▶ _Stored data entries_:
+--

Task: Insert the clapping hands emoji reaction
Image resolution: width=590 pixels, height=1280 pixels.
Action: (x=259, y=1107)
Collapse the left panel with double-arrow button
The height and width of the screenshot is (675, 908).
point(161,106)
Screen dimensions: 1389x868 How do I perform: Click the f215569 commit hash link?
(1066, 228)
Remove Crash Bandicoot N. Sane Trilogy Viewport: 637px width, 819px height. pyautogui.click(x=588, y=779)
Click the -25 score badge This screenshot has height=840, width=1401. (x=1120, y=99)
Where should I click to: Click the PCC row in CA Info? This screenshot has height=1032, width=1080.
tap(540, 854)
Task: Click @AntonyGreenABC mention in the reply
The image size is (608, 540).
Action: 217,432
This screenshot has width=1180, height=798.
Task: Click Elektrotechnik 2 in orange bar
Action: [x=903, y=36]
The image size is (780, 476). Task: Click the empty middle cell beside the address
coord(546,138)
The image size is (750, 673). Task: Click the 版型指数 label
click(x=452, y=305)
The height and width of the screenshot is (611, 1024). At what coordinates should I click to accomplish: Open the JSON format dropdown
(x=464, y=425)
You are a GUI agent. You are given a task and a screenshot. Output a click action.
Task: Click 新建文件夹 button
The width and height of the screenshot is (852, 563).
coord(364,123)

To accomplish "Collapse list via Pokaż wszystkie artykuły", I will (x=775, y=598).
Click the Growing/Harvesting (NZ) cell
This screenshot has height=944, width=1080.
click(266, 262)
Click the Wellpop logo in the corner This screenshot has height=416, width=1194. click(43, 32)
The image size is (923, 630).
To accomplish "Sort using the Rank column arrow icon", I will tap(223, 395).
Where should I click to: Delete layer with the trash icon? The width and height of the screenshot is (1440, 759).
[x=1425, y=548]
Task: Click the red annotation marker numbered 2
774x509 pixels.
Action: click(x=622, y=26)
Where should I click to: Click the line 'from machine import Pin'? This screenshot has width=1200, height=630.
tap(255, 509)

+--

▶ _DESCRIPTION OF THE TASK_: Of the entries above, repeat exactly the lines from the line with "Collapse the left" through the line with "Click the -25", both of them included.

▶ _RESPONSE TO THE TASK_:
Collapse the left panel with double-arrow button
The height and width of the screenshot is (675, 908).
point(161,106)
Screen dimensions: 1389x868 How do I perform: Click the f215569 commit hash link?
(1066, 228)
Remove Crash Bandicoot N. Sane Trilogy Viewport: 637px width, 819px height. pyautogui.click(x=588, y=779)
Click the -25 score badge This screenshot has height=840, width=1401. (x=1120, y=99)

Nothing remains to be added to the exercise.